*SET PROBLEM 1*
In the records, begin at the line that has "The width and" and stop after the end of the records. Give those lines again with "Explore" swapped for "Search", change nothing else, and leave the pictures out.

━━━━━ PAGE

For a traveler, that bulk is a liability. Every gram counts when you are hiking to a hostel up a cobblestone hill in Medellin. Furthermore, the heat generation in silicon chargers is wasted energy. In a humid Bangkok hostel, that heat just makes your room stickier.
Enter Gallium Nitride (GaN) . This is a semiconductor material that operates at far higher temperatures and higher frequencies than silicon. Because it handles heat better, the components can be placed closer together. The result? A charger that delivers twice the power, in half the size, with almost no heat waste.
My Current Travel Setup: The Holy Trinity
Before we dive deep into the ports, let me list what I charge every single night:
- Laptop: MacBook Pro 14” (Requires ~67W for fast charge).
- Phone: iPhone 15 Pro Max (30W peak).
- Audio: Sony WH-1000XM4 (15W).
- Reading: Kindle Paperwhite 5 (5W, charges once a month).
- Backup: Anker Power Bank (20,000 mAh, requires 30W to fill quickly).
Old way: 3 chargers, 3 outlets, 3 USB cables. In a European hotel room with only one working outlet? I was choosing between working and calling home.
New way: One 100W GaN charger. One wall outlet. Three ports out for USB-C cables.

━━━━━━━━━━
━━━━━ MATERIAL PROVIDED

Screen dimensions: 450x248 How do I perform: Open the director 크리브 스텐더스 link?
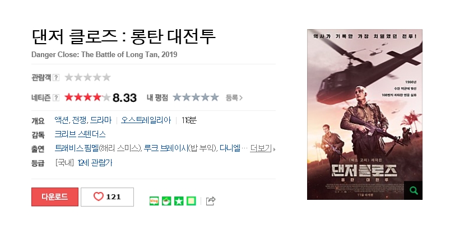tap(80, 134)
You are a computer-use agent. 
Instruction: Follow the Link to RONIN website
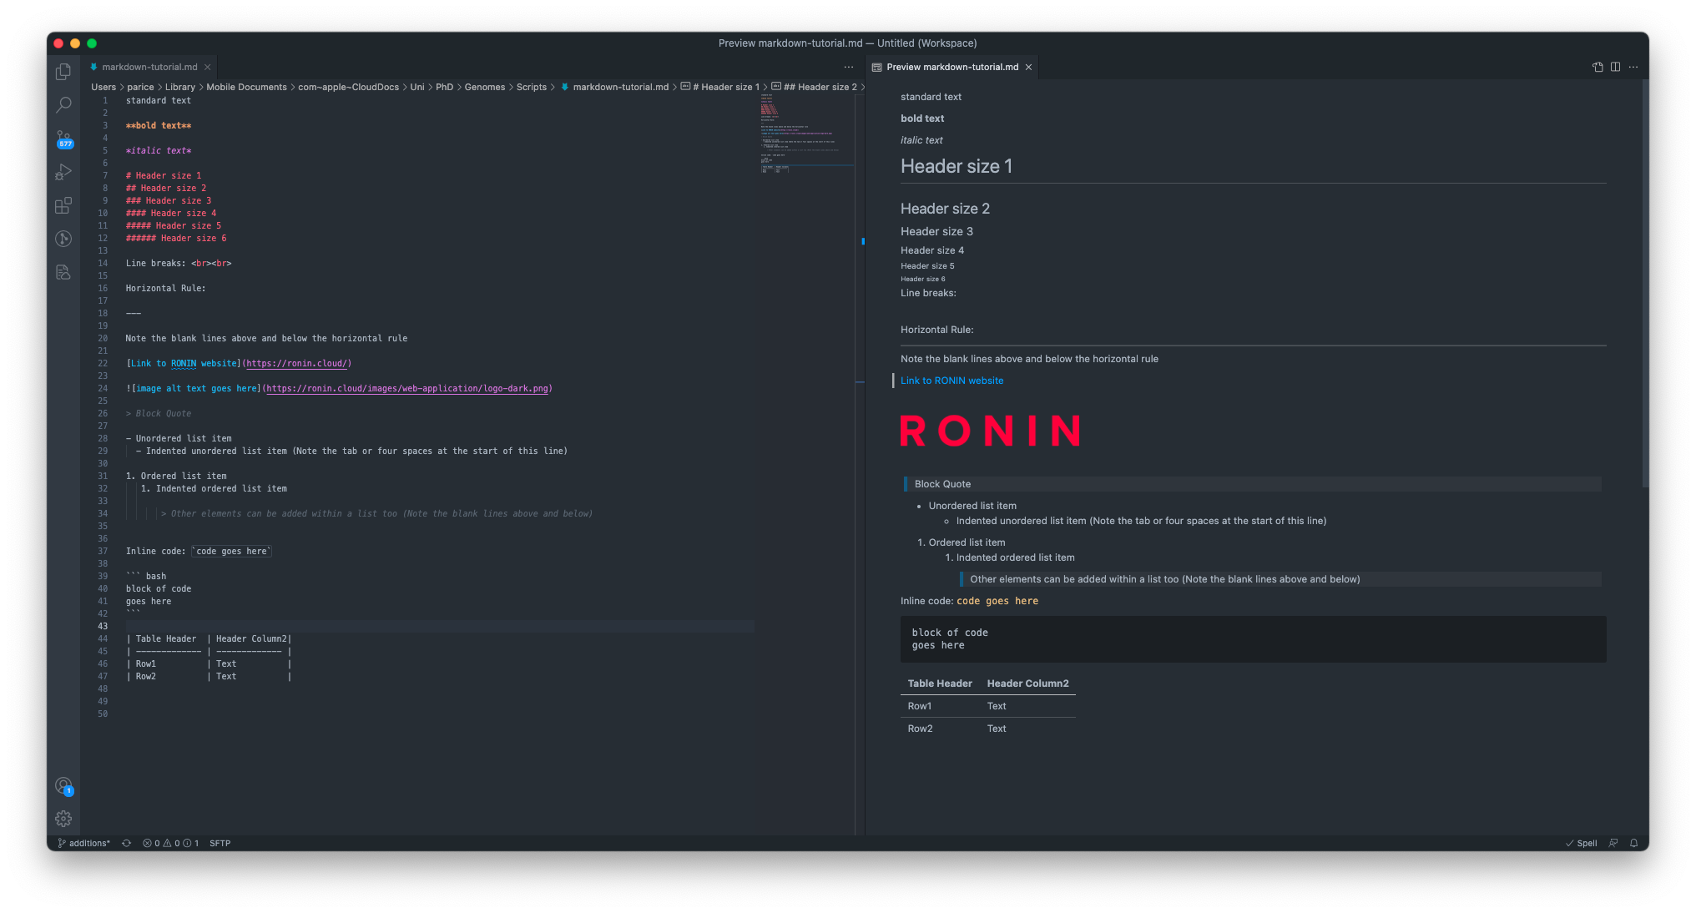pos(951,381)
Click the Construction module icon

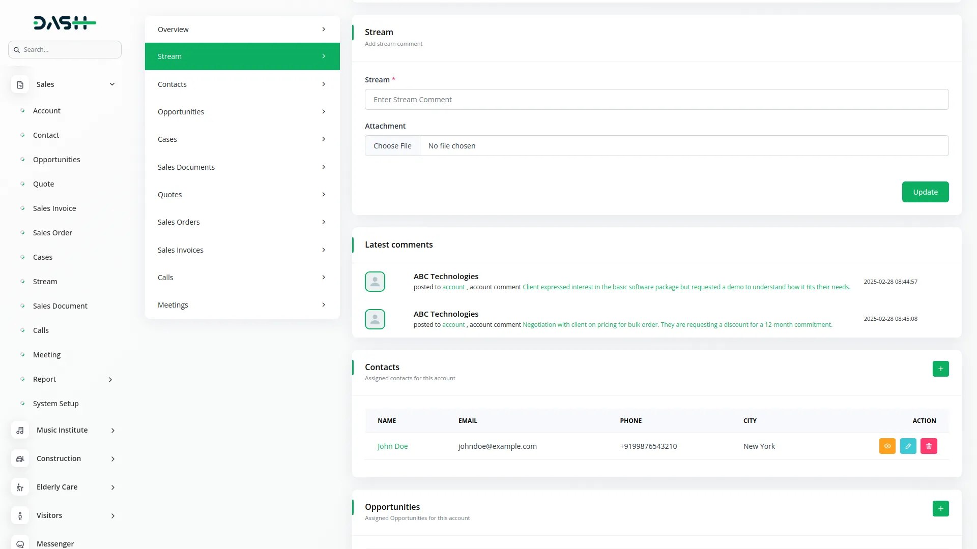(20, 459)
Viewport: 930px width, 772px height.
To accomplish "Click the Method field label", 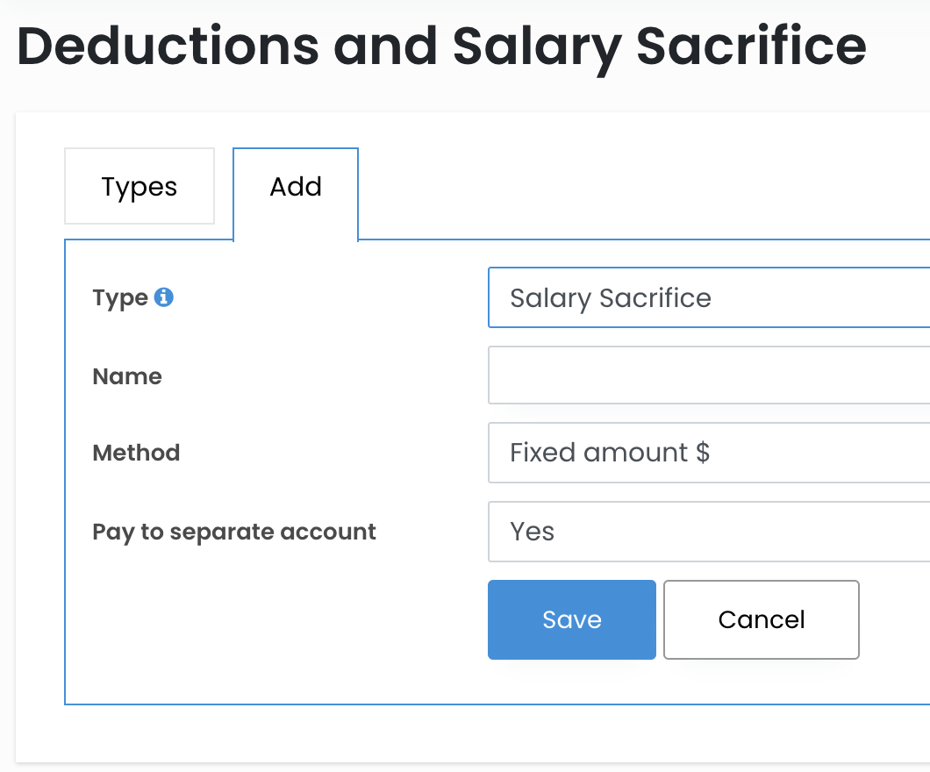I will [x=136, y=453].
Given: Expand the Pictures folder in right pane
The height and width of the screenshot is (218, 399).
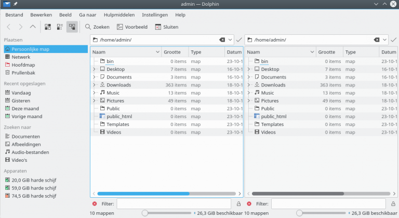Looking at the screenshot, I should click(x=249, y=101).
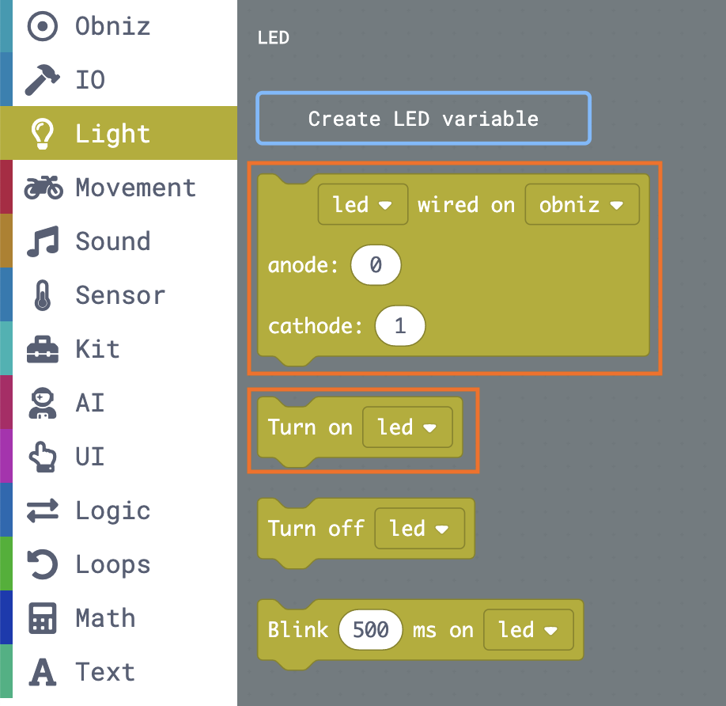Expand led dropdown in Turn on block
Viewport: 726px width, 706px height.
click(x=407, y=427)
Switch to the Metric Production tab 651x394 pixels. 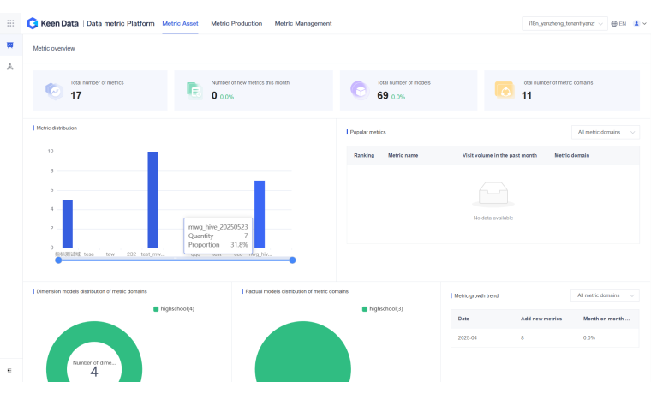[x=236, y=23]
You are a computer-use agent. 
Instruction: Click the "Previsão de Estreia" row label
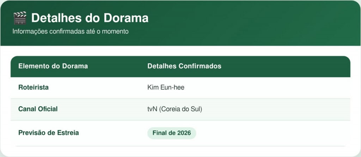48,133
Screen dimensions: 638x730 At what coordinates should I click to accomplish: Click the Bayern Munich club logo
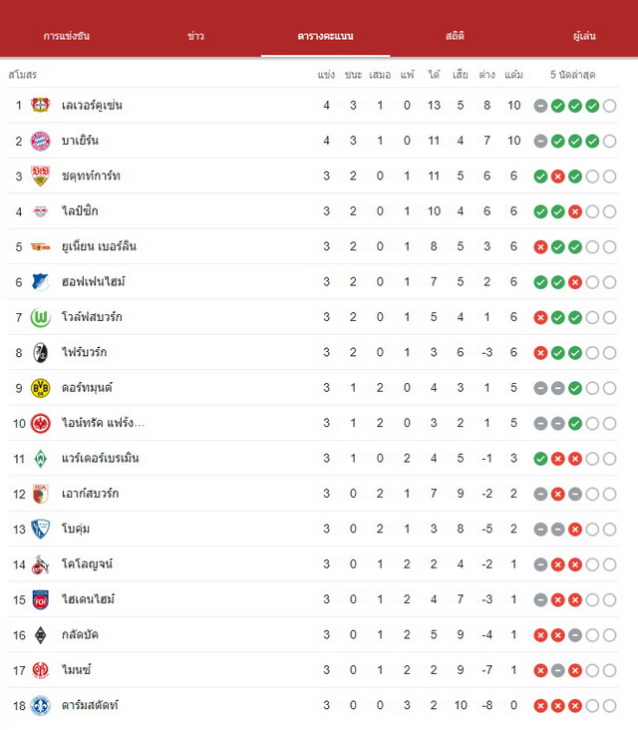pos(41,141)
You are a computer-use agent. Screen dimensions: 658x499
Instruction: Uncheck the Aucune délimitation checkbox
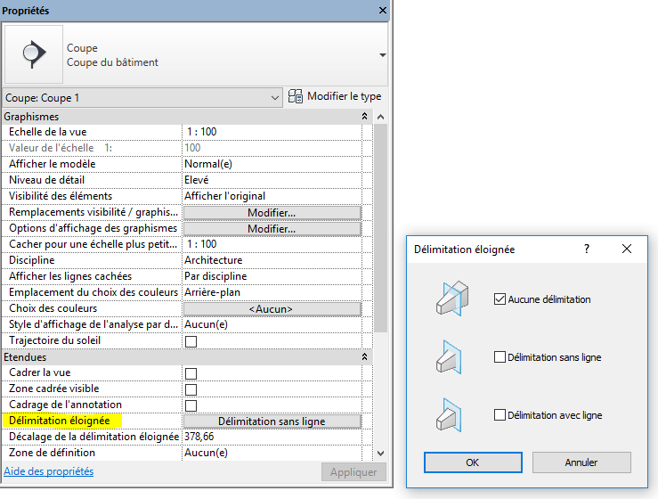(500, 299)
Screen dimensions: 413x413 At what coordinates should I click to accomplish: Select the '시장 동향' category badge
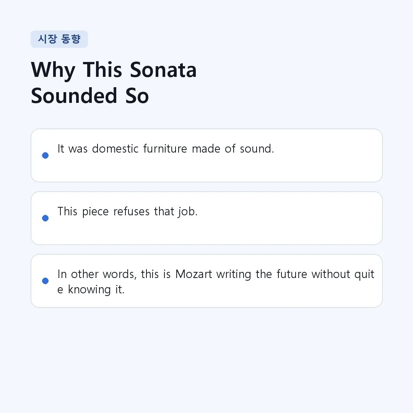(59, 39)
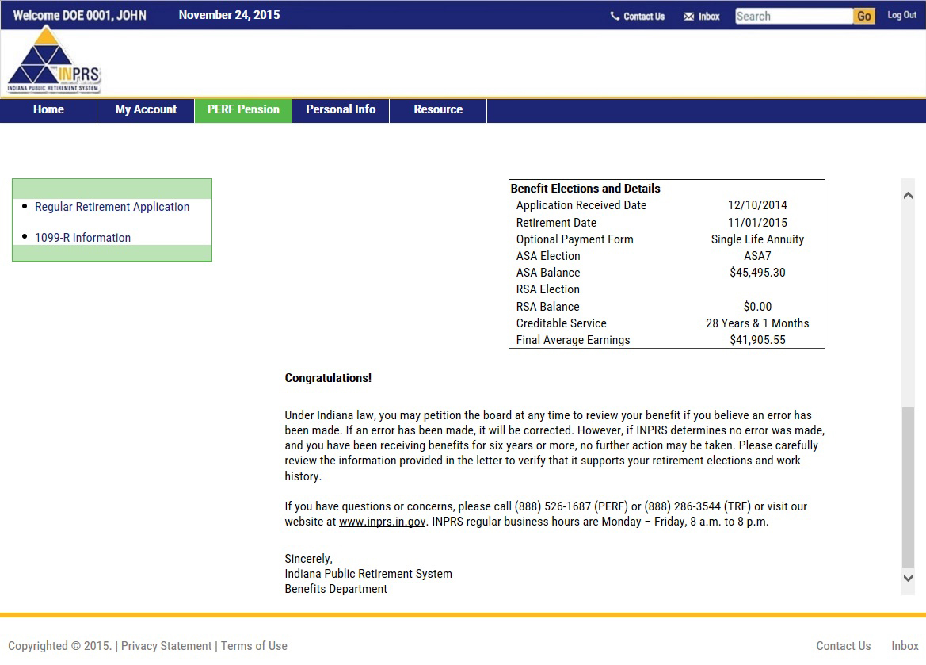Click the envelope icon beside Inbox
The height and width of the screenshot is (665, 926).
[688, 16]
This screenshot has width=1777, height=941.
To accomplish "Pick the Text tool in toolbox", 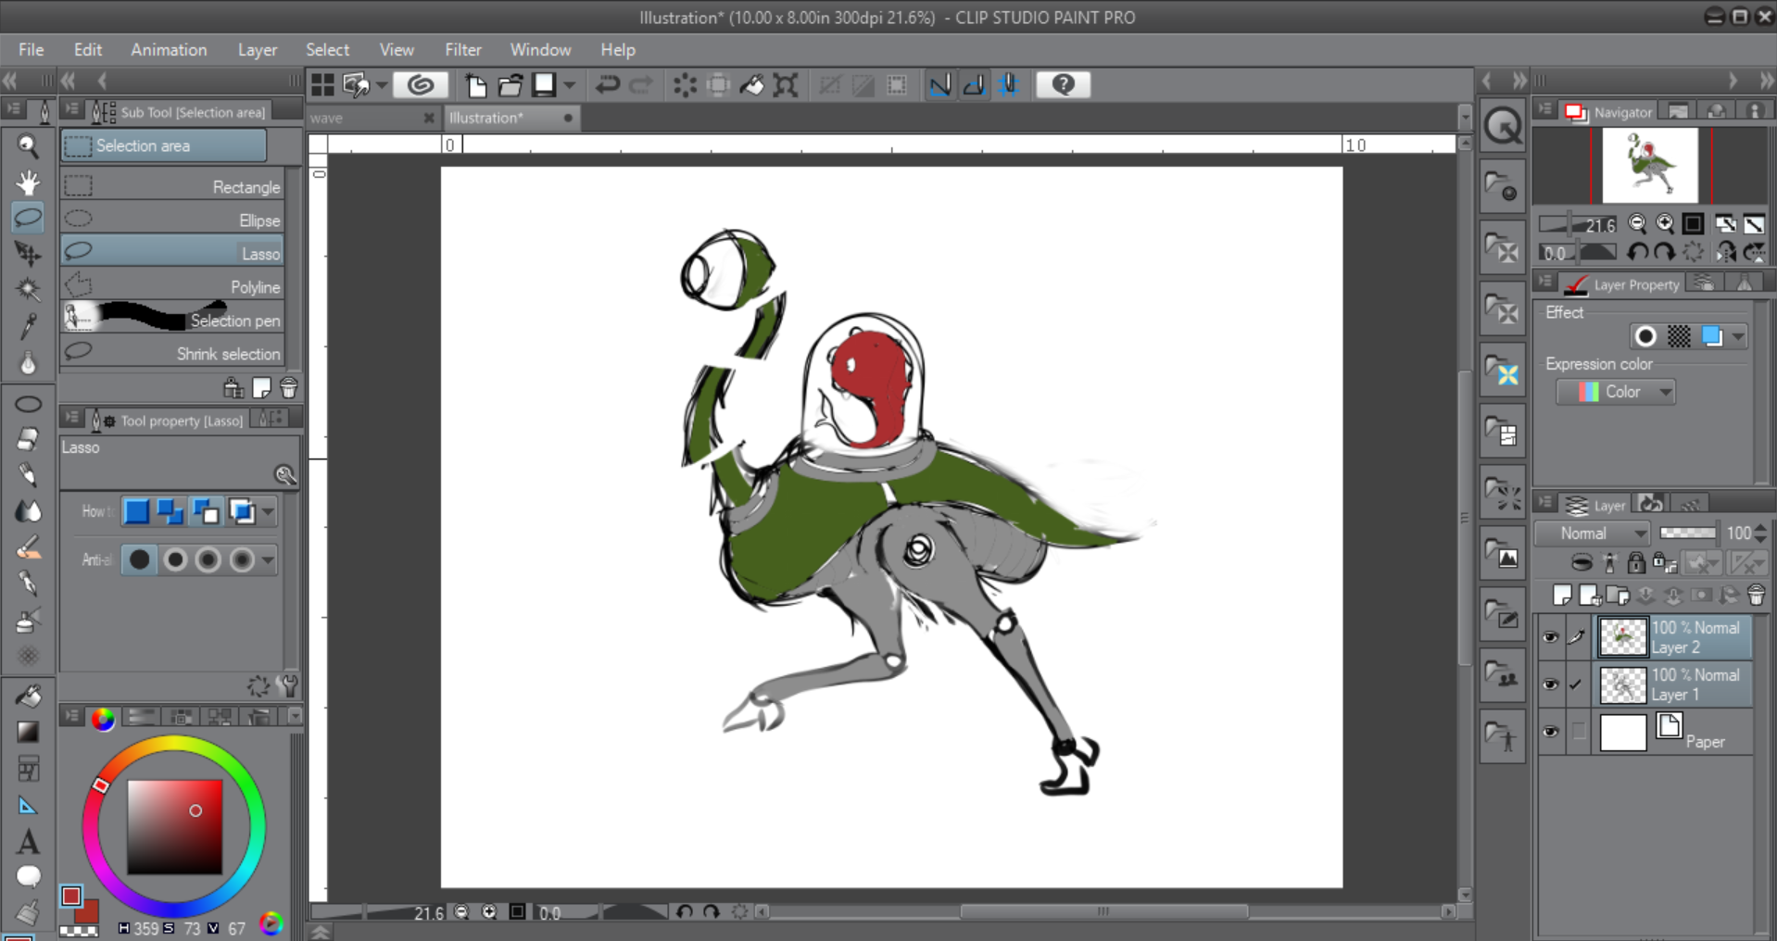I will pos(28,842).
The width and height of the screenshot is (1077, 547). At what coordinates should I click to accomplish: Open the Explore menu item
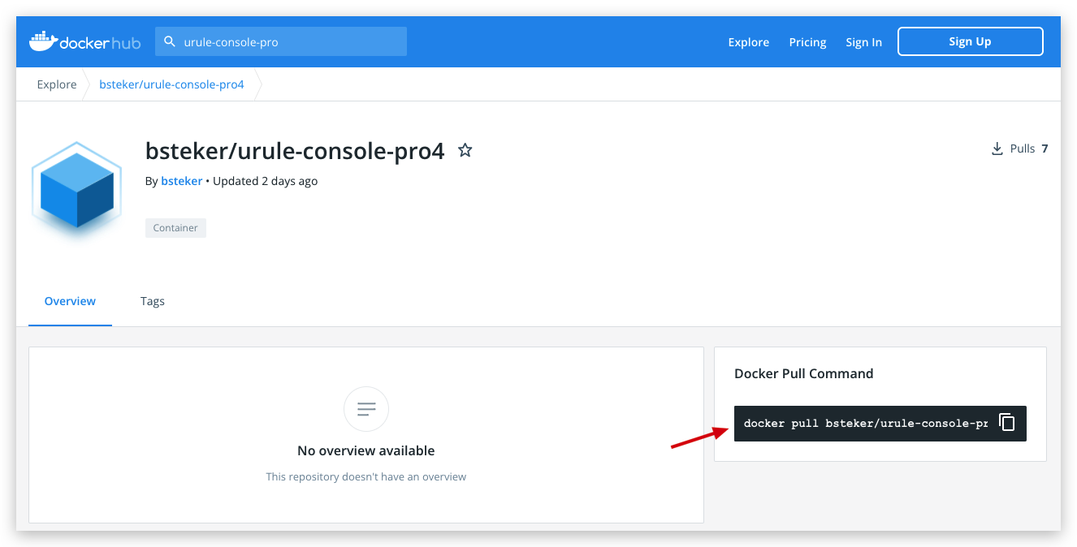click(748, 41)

━━━━━━━━━━

*SET PROBLEM 2*
Do the following statements agree with the text on travel chargers? Answer yes or no for each one, and quote the words from the text that decide it.
(a) Gallium Nitride operates at higher temperatures and frequencies than silicon.
(b) The Kindle Paperwhite 5 needs charging every night.
(c) The new setup uses a single wall outlet.

*CORRECT RESULT 1*
The width and height of the screenshot is (1077, 547). At what coordinates should I click to accomplish: Open the Search menu item
click(748, 41)

*CORRECT RESULT 2*
(a) Yes: "This is a semiconductor material that operates at far higher temperatures and higher frequencies than silicon."
(b) No: "Kindle Paperwhite 5 (5W, charges once a month)."
(c) Yes: "One wall outlet."